Fine-Grained Authorization with Apache Kudu and Impala

Apache Impala supports fine-grained authorization via Apache Sentry on all of the tables it manages including Apache Kudu tables. Given Impala is a very common way to access the data stored in Kudu, this capability allows users deploying Impala and Kudu to fully secure the Kudu data in multi-tenant clusters even though Kudu does not yet have native fine-grained authorization of its own. This solution works because Kudu natively supports coarse-grained (all or nothing) authorization which enables blocking all access to Kudu directly except for the impala user and an optional whitelist of other trusted users. This post will describe how to use Apache Impala’s fine-grained authorization support along with Apache Kudu’s coarse-grained authorization to achieve a secure multi-tenant deployment.

Sample Workflow

The examples in this post enable a workflow that uses Apache Spark to ingest data directly into Kudu and Impala to run analytic queries on that data. The Spark job, run as the etl_service user, is permitted to access the Kudu data via coarse-grained authorization. Even though this gives access to all the data in Kudu, the etl_service user is only used for scheduled jobs or by an administrator. All queries on the data, from a wide array of users, will use Impala and leverage Impala’s fine-grained authorization. Impala’s GRANT statements allow you to flexibly control the privileges on the Kudu storage tables. Impala’s fine-grained privileges along with support for SELECT, INSERT, UPDATE, UPSERT, and DELETE statements, allow you to finely control who can read and write data to your Kudu tables while using Impala. Below is a diagram showing the workflow described:fine grained authorization with apache kuduNote: The examples below assume that Authorization has already been configured for Kudu, Impala, and Spark. For help configuring authorization see the Cloudera authorization documentation.

Configuring Kudu’s Coarse-Grained Authorization

Kudu supports coarse-grained authorization of client requests based on the authenticated client Kerberos principal. The two levels of access which can be configured are:

  • Superuser – principals authorized as a superuser are able to perform certain administrative functionality such as using the kudu command line tool to diagnose or repair cluster issues.
  • User – principals authorized as a user are able to access and modify all data in the Kudu cluster. This includes the ability to create, drop, and alter tables as well as read, insert, update, and delete data.

Access levels are granted using whitelist-style Access Control Lists (ACLs), one for each of the two levels. Each access control list either specifies a comma-separated list of users, or may be set to * to indicate that all authenticated users are able to gain access at the specified level.

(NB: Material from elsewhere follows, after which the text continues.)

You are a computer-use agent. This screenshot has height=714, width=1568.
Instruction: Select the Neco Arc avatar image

Note: The default value for the User ACL is *, which allows all users access to the cluster.

Example Configuration

The first and most important step is to remove the default ACL of * from Kudu’s –user_acl configuration. This will ensure only the users you list will have access to the Kudu cluster. Then, to allow the Impala service to access all of the data in Kudu, the Impala service user, usually impala, should be added to the Kudu –user_acl configuration. Any user that is not using Impala will also need to be added to this list. For example, an Apache Spark job might be used to load data directly into Kudu. Generally, a single user is used to run scheduled jobs of applications that do not support fine-grained authorization on their own. For this example, that user is etl_service. The full –user_acl configuration is:

--user_acl=impala,etl_service

For more details see the Kudu authorization documentation.

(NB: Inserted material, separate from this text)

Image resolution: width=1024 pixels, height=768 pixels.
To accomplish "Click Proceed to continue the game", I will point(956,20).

Using Impala’s Fine-Grained Authorization

Follow Impala’s authorization documentation to configure fine-grained authorization. Once configured, you can use Impala’s GRANT statements to control the privileges of Kudu tables. These fine-grained privileges can be set at the database, table and column level. Additionally you can individually control SELECT, INSERT, CREATE, ALTER, and DROP privileges.

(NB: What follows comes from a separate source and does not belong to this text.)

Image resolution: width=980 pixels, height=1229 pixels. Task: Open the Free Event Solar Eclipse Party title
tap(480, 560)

Note: A user needs the ALL privilege in order to run DELETE, UPDATE, or UPSERT statements against a Kudu table.

Below is a brief example with a couple tables stored in Kudu:

CREATE TABLE messages

(  

  name STRING,

  time TIMESTAMP,

  message STRING,

  PRIMARY KEY(name, time)

)

PARTITION BY HASH(name) PARTITIONS 4

STORED AS KUDU;

GRANT ALL ON TABLE messages TO userA;




CREATE TABLE metrics 

(

  host STRING NOT NULL,

  metric STRING NOT NULL,

  time INT64 NOT NULL,

  value DOUBLE NOT NULL,

  PRIMARY KEY (host, metric, time)

)

PARTITION BY HASH(name) PARTITIONS 4

STORED AS KUDU;

GRANT ALL ON TABLE metrics TO userB;

Conclusion

This brief example that combines Kudu’s coarse-grained authorization and Impala’s fine-grained authorization should enable you to meet the security needs of your data workflow today. The pattern described here can be applied to other services and workflows using Kudu as well. For greater authorization flexibility, you can look forward to the near future when Kudu supports native fine-grained authorization on its own. The Apache Kudu contributors understand the importance of native fine-grained authorization and they are working on integrations with Apache Sentry and Apache Ranger.